Lim H, Paria B C, Das S K, Dinchuk J E, Langenbach R, Trzaskos J M, Dey S K
Department of Molecular and Integrative Physiology, University of Kansas Medical Center, Kansas City 66160, USA.
Cell. 1997 Oct 17;91(2):197-208. doi: 10.1016/s0092-8674(00)80402-x.
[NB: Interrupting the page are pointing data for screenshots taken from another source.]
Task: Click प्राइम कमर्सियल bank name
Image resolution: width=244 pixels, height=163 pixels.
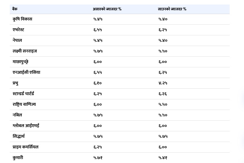Action: (x=26, y=147)
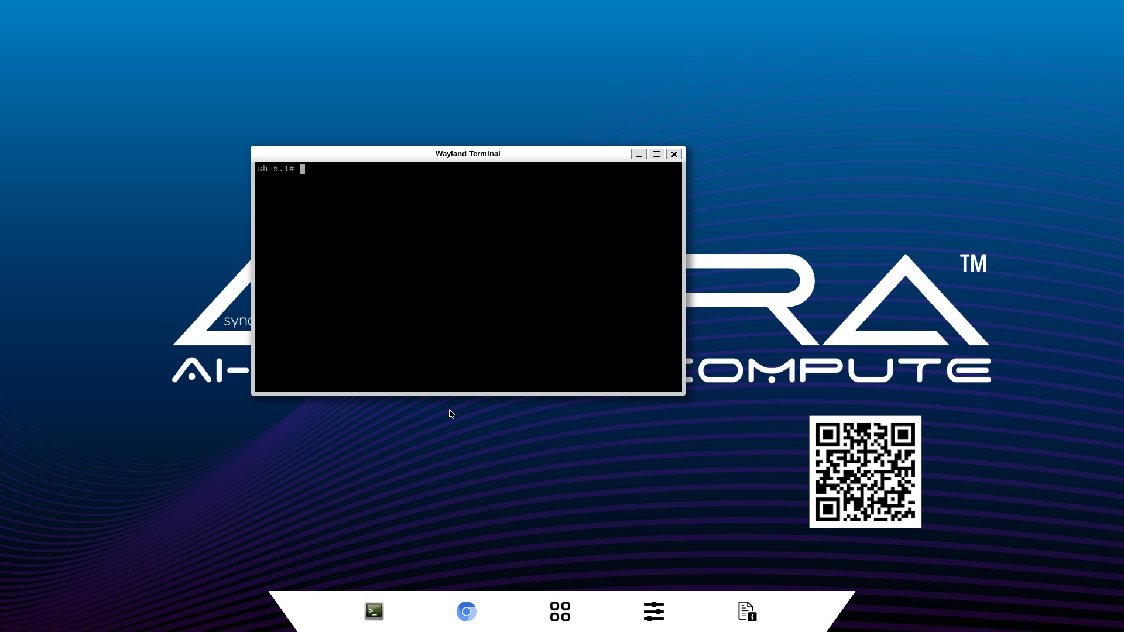
Task: Click the QR code on the desktop
Action: click(x=865, y=472)
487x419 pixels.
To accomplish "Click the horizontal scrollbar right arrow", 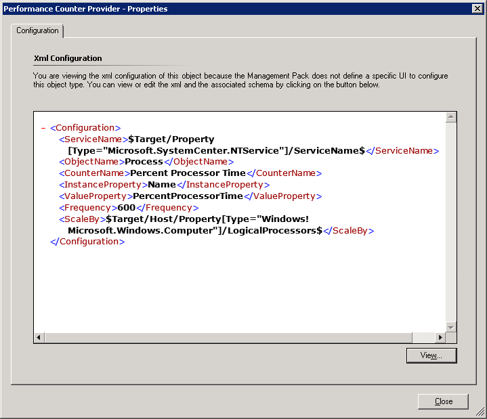I will tap(440, 337).
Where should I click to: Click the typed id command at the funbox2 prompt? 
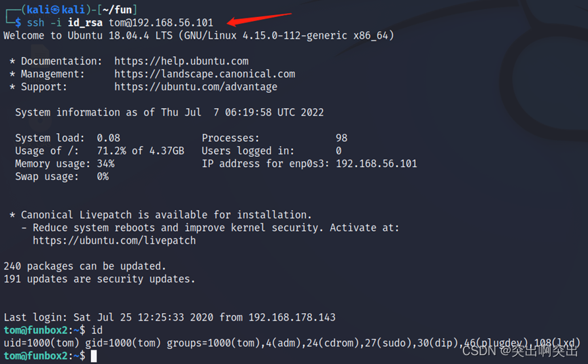[x=97, y=330]
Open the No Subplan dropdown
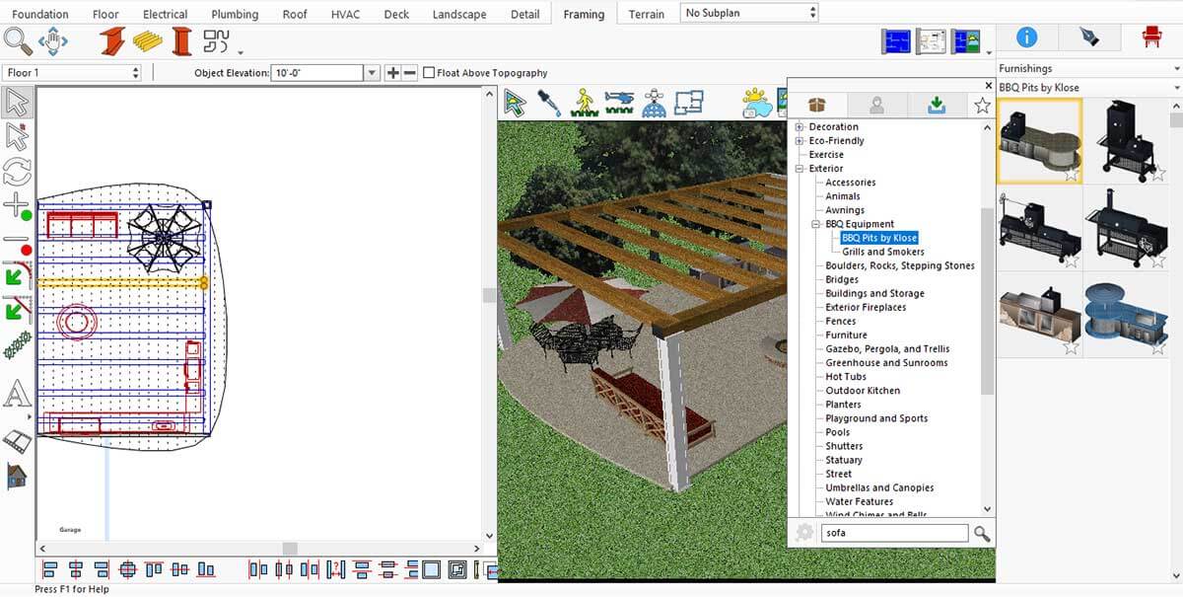The height and width of the screenshot is (597, 1183). [x=749, y=13]

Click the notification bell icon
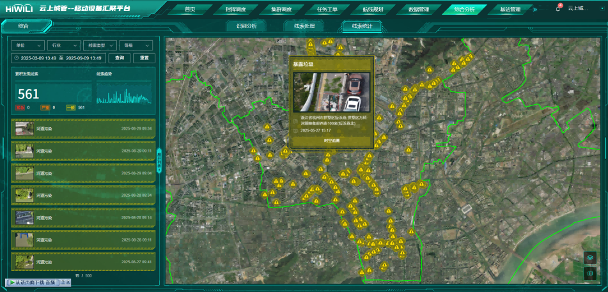(558, 9)
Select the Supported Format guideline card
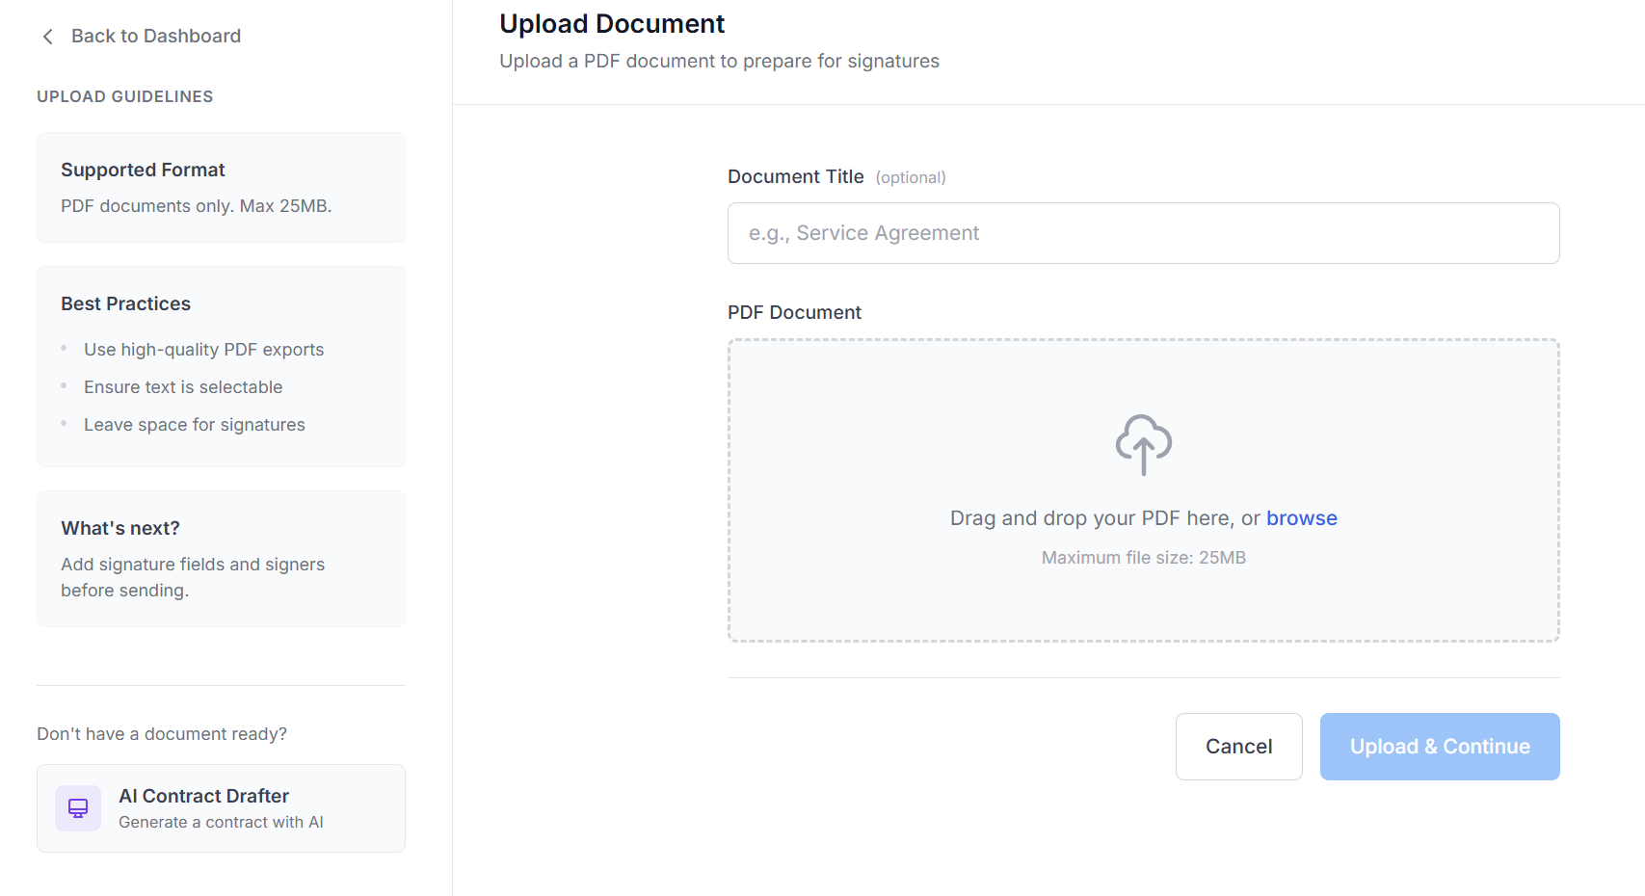 tap(221, 187)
Cyclooxygenase (COX) is the rate-limiting enzyme in the synthesis of prostaglandins (PGs) and exists in two isoforms, COX-1 and COX-2. In spite of long-standing speculation, definitive roles of PGs in various events of early pregnancy remain elusive. We demonstrate herein that the targeted disruption of COX-2, but not COX-1, in mice produces multiple failures in female reproductive processes that include ovulation, fertilization, implantation, and decidualization. Using multiple approaches, we conclude that these defects are the direct result of target organ-specific COX-2 deficiency but are not the result of deficiency of pituitary gonadotropins or ovarian steroid hormones, or reduced responsiveness of the target organs to their respective hormones.
环氧化酶(COX)是前列腺素(PGs)合成中的限速酶,以两种同工型COX-1和COX-2存在。尽管长期以来一直有推测,但PGs在早期妊娠各种事件中的明确作用仍不清楚。我们在此证明,在小鼠中靶向破坏COX-2而非COX-1会导致雌性生殖过程出现多种缺陷,包括排卵、受精、着床和蜕膜化。通过多种方法,我们得出结论,这些缺陷是靶器官特异性COX-2缺乏的直接结果,而非垂体促性腺激素或卵巢甾体激素缺乏,也不是靶器官对各自激素反应性降低的结果。